> COSA DEVI FARE:
Ricopia per intero il testo estratto sul finanziamento dei progetti «moonshot», senza cambiare nulla.

> TESTO ESTRATTO:
'''

Nonostante l’importanza di finanziare questi tentativi di «moonshot», la nostra analisi mette in guardia da una strategia a senso unico: far confluire risorse in modo eccessivo verso progetti radicali può lasciare la «scienza normale» all’asciutto. Una volta che un «moonshot» ha successo, è necessario condurre una sequenza di studi successivi che colmino il divario tra le nuove scoperte e le conoscenze precedenti. Se questi sforzi successivi non ricevono finanziamenti adeguati, il potenziale del «moonshot» rimane irrealizzato, confinato in un’isola di conoscenza.

Un esempio è il salto del 1915 compiuto da Einstein nella comprensione della gravità attraverso la sua teoria della relatività generale: senza decenni di esperimenti mirati e di ingegneria per tradurre le sue equazioni di campo nelle correzioni che oggi incorporiamo in ogni ricevitore GPS, la relatività avrebbe potuto rimanere una bella teoria con scarso impatto sul mondo reale.

'''

> SEGMENTO DI DATI:
'''

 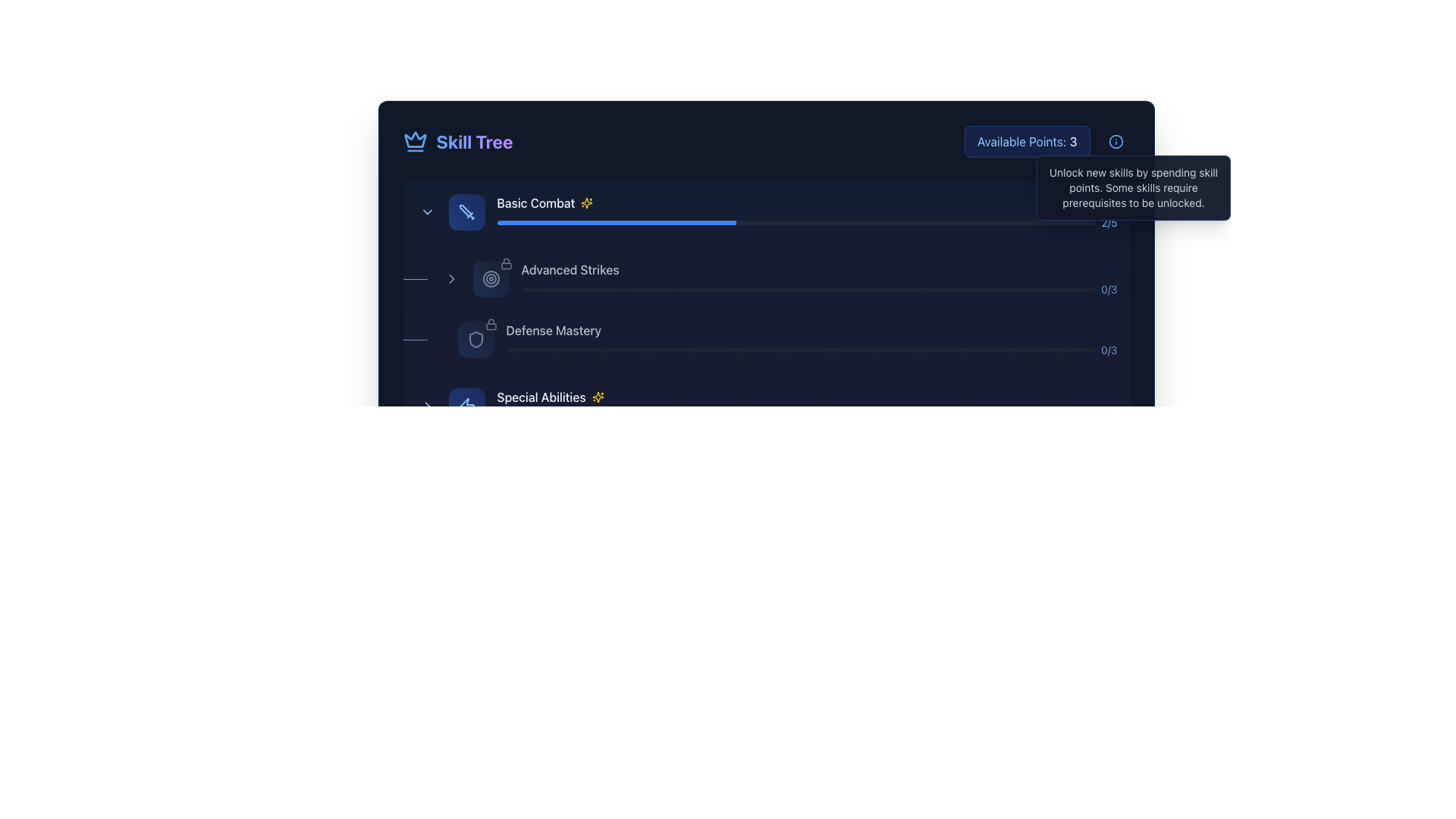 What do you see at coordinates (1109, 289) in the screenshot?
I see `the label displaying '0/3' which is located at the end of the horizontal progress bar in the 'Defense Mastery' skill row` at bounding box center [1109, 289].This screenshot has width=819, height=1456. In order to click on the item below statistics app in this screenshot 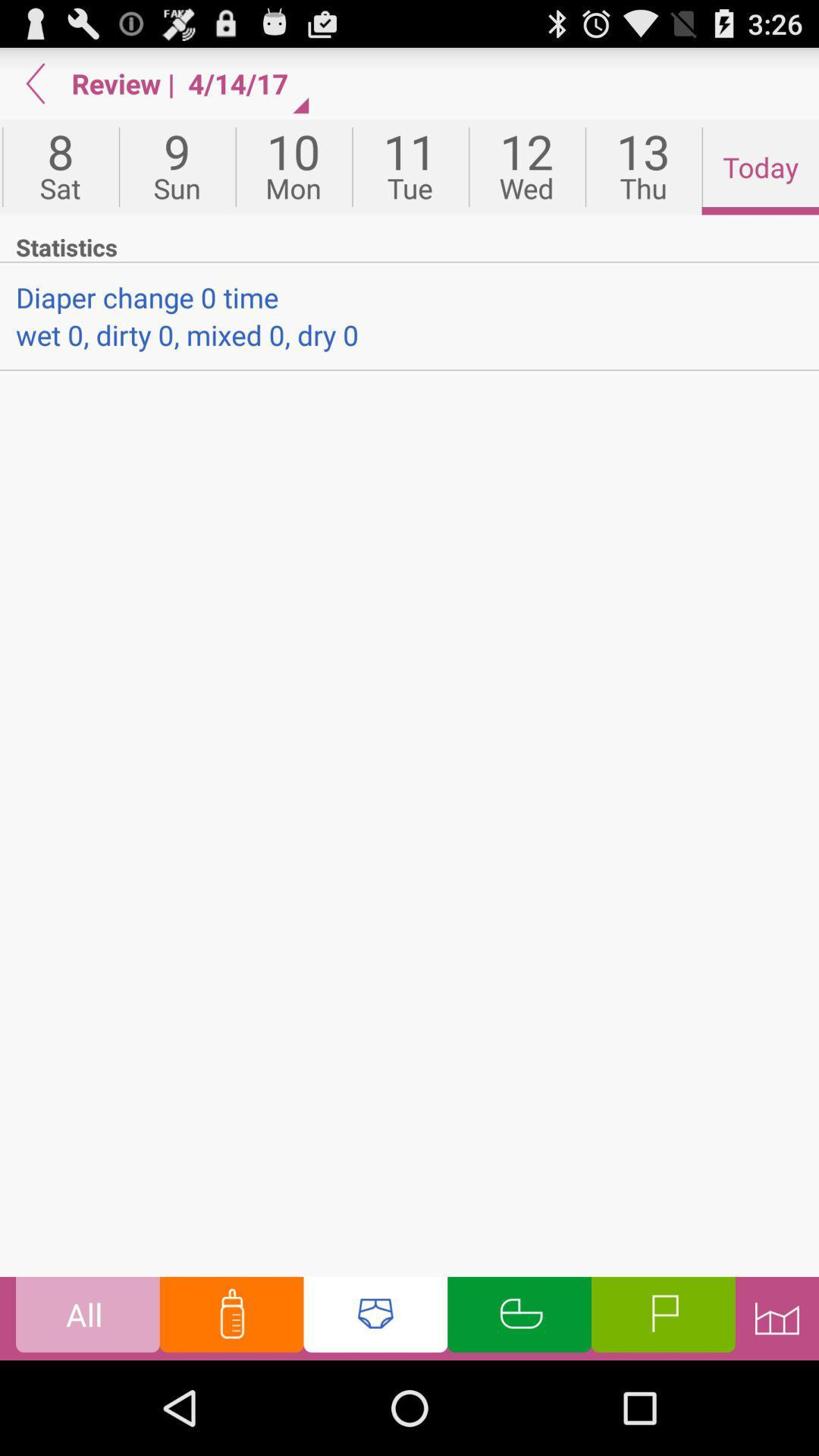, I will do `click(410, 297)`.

'''

> RISULTATO:
Nonostante l’importanza di finanziare questi tentativi di «moonshot», la nostra analisi mette in guardia da una strategia a senso unico: far confluire risorse in modo eccessivo verso progetti radicali può lasciare la «scienza normale» all’asciutto. Una volta che un «moonshot» ha successo, è necessario condurre una sequenza di studi successivi che colmino il divario tra le nuove scoperte e le conoscenze precedenti. Se questi sforzi successivi non ricevono finanziamenti adeguati, il potenziale del «moonshot» rimane irrealizzato, confinato in un’isola di conoscenza.

Un esempio è il salto del 1915 compiuto da Einstein nella comprensione della gravità attraverso la sua teoria della relatività generale: senza decenni di esperimenti mirati e di ingegneria per tradurre le sue equazioni di campo nelle correzioni che oggi incorporiamo in ogni ricevitore GPS, la relatività avrebbe potuto rimanere una bella teoria con scarso impatto sul mondo reale.